Task description
Please copy out the entries below, swapping each "Where should I click to" for "What should I select to" and changing nothing else. Leave the pictures out of your version.

Given information
□ □ □ □ □ □ □
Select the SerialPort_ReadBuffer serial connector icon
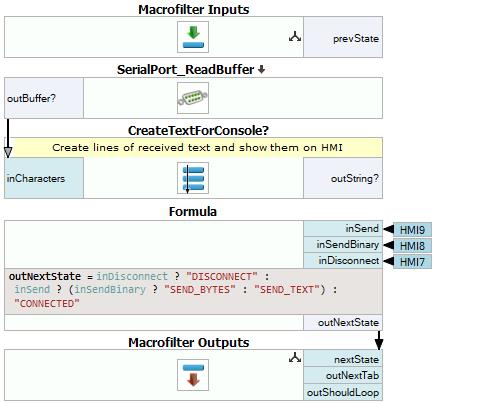The height and width of the screenshot is (403, 500). point(193,98)
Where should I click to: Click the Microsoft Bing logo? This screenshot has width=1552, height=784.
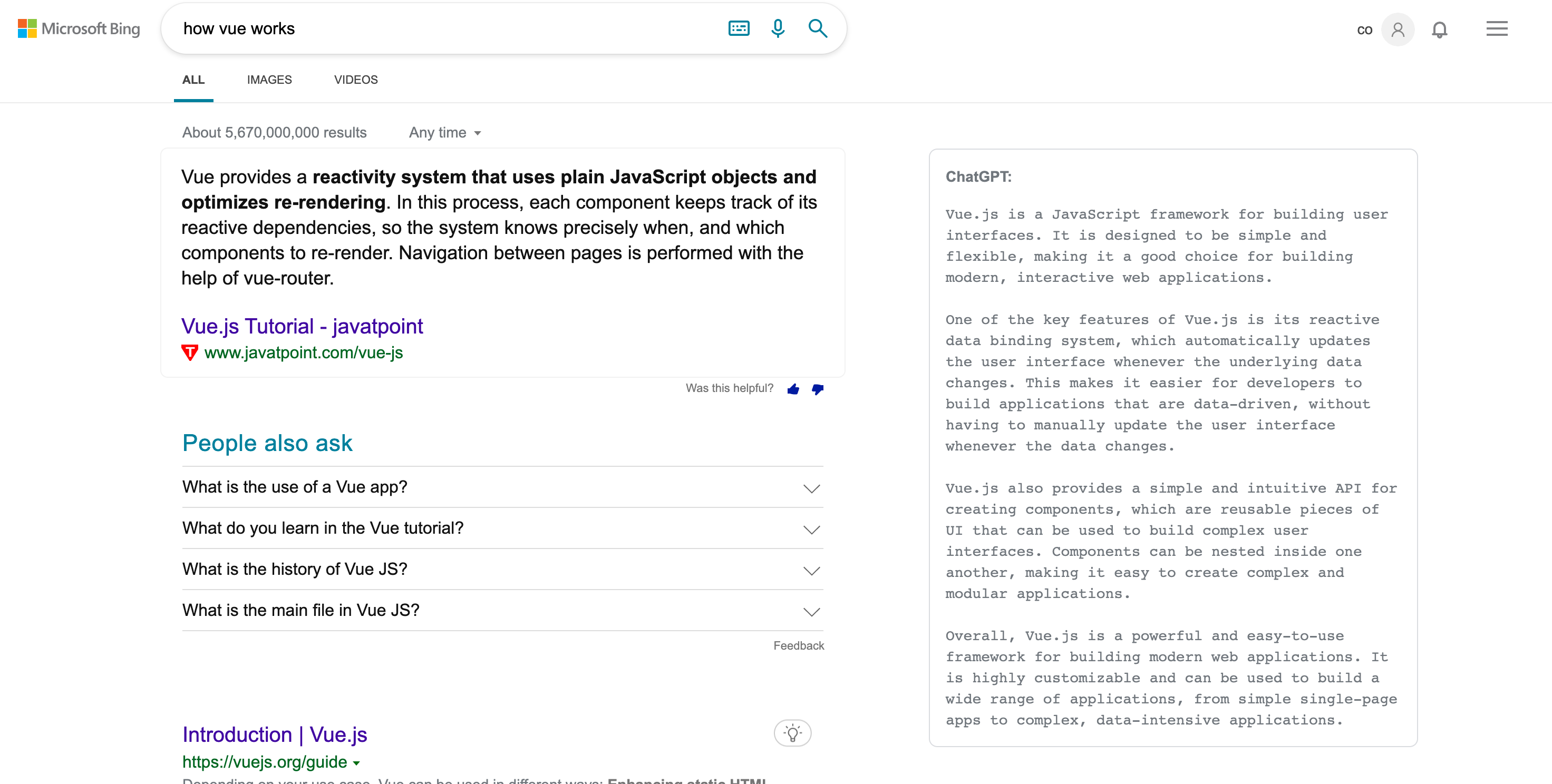pyautogui.click(x=79, y=28)
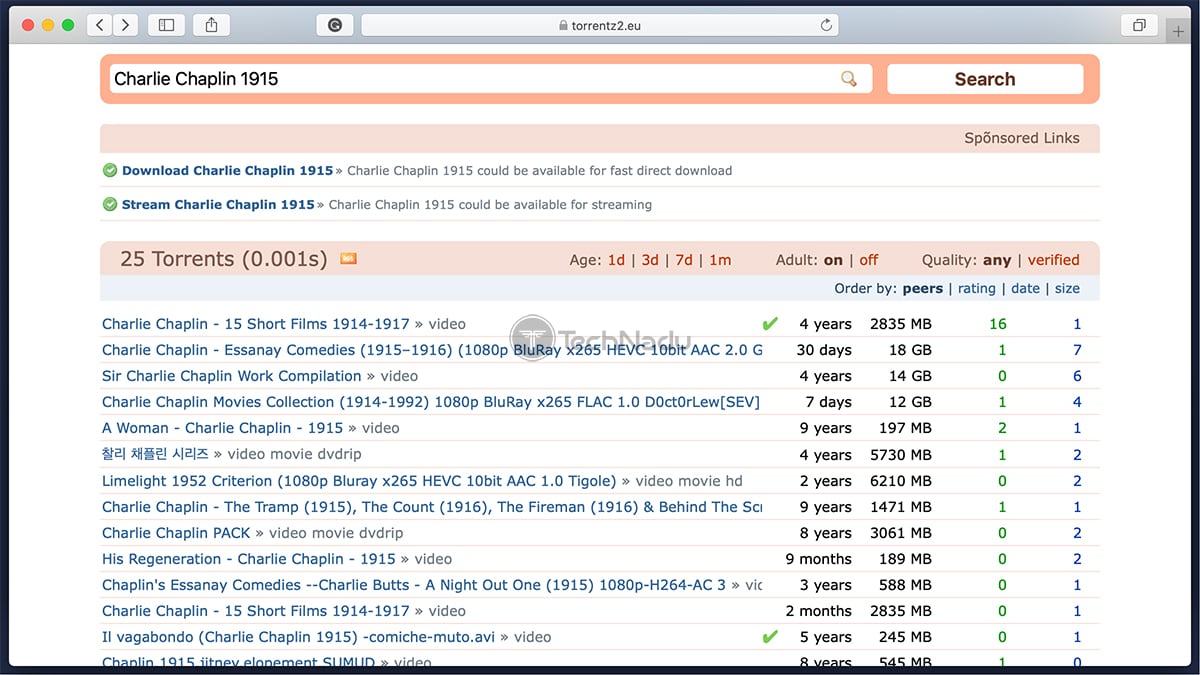Order results by date
The width and height of the screenshot is (1200, 675).
[x=1025, y=288]
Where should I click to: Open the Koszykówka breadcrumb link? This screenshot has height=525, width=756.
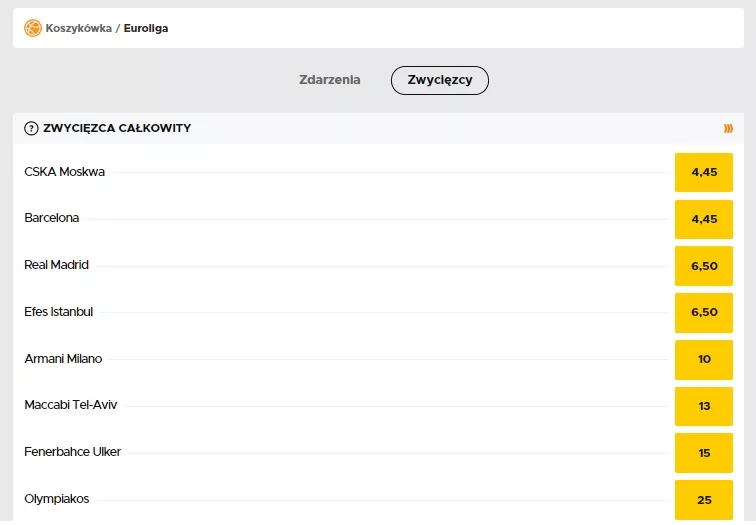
□ □ □ □ □ □ □
Output for this exercise
Select the SerialPort_ReadBuffer serial connector icon
The height and width of the screenshot is (403, 500). point(193,98)
What should I select to: Click the Microsoft Bing logo? This screenshot has width=1552, height=784.
pyautogui.click(x=79, y=28)
Order results by date
The width and height of the screenshot is (1200, 675).
[x=1025, y=288]
What should I select to: Open the Koszykówka breadcrumb link? This screenshot has height=525, width=756.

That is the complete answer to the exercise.